While Democrats continue to call for an increase in the debt limit without any other conditions on policy, Republican lawmakers are attempting to compel cuts to federal spending in exchange for their support of raising the debt ceiling. According to persons familiar with the situation, however, Biden administration officials and lawmakers have begun to consider potential alternatives to their negotiating position, including a temporary rise in the borrowing limit that would afford them time to negotiate a compromise.

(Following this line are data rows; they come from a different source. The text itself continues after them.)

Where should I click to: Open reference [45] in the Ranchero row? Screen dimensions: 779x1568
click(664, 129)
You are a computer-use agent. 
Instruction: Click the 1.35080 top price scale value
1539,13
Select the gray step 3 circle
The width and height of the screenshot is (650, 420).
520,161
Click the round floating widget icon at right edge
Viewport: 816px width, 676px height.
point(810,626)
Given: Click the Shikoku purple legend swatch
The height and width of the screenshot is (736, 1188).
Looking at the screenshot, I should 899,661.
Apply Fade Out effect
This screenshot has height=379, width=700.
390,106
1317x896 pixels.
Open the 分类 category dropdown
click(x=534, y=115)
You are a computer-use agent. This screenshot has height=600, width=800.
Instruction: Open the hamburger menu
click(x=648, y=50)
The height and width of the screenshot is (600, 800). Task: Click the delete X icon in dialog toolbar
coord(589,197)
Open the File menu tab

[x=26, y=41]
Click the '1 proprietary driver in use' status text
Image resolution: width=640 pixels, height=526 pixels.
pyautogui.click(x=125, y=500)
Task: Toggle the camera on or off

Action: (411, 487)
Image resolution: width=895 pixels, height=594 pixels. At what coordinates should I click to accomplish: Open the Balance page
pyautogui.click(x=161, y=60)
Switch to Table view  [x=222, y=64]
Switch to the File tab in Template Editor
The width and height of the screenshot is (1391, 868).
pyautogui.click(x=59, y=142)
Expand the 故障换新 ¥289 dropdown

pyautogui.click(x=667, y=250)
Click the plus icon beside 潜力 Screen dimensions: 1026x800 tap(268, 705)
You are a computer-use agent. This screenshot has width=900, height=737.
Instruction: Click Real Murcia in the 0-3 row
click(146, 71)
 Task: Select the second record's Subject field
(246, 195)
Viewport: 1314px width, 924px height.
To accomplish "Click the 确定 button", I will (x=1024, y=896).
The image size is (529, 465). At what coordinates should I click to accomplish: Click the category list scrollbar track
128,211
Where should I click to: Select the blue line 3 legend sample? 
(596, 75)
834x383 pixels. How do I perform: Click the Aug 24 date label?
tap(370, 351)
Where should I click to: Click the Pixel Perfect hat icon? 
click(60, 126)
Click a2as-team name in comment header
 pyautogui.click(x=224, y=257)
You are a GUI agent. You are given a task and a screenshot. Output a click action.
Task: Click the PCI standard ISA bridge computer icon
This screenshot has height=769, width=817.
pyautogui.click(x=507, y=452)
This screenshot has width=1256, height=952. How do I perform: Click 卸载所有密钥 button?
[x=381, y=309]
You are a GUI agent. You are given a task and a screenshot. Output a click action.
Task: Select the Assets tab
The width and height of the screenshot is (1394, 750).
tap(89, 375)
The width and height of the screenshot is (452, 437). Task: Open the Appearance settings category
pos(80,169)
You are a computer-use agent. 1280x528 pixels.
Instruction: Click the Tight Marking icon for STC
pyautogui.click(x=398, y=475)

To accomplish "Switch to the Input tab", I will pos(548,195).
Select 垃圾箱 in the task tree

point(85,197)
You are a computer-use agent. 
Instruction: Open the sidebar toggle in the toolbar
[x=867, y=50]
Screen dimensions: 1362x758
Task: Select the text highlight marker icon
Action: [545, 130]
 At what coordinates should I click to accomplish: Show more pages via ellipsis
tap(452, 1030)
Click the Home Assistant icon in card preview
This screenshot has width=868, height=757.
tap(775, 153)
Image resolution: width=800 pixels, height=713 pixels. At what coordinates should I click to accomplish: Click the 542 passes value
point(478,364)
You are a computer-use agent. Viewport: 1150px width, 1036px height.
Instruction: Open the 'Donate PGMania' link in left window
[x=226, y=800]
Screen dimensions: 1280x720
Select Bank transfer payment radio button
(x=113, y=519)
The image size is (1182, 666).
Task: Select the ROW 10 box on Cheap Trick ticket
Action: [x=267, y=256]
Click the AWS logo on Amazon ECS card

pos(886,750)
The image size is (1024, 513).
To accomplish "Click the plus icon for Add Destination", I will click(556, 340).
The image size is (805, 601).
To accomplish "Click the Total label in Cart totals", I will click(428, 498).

According to the sources, officials in the Biden administration are also reexamining experimental options for how the United States might continue to pay its debts even if Congress doesn’t lift the debt ceiling. The United States might default as early as June 1, Treasury Secretary Janet Yellen warned this week, shocking Washington and prompting authorities to focus on a problem that many had anticipated wouldn’t be a priority for several more months. The United States government faces severe financial and economic repercussions if it doesn’t make its payments on time.
Mr. Biden has called key lawmakers to a meeting May 9 at the White House on the matter, which is likely to be the first time he has met with House Speaker Kevin McCarthy (R., Calif.) to discuss spending and debt since February. Ms. Yellen shortened a planned trip to Japan next week because of the debt limit, according to sources familiar with her preparations. But the new, accelerated timeline means lawmakers may not have the time to negotiate a broad agreement on contentious budget questions.
One method to meet the rapidly coming deadline would be to raise the debt-limit sufficiently to allow the government to keep paying its debts for a few more months, rather than a longer-term solution. As Republicans have pushed for spending cuts, Mr. Biden has said in public that he would negotiate with them over spending and deficits, but only separately from the debt-limit increase. The White House offered a budget earlier this year that would decrease deficits over a decade mostly by increasing taxes.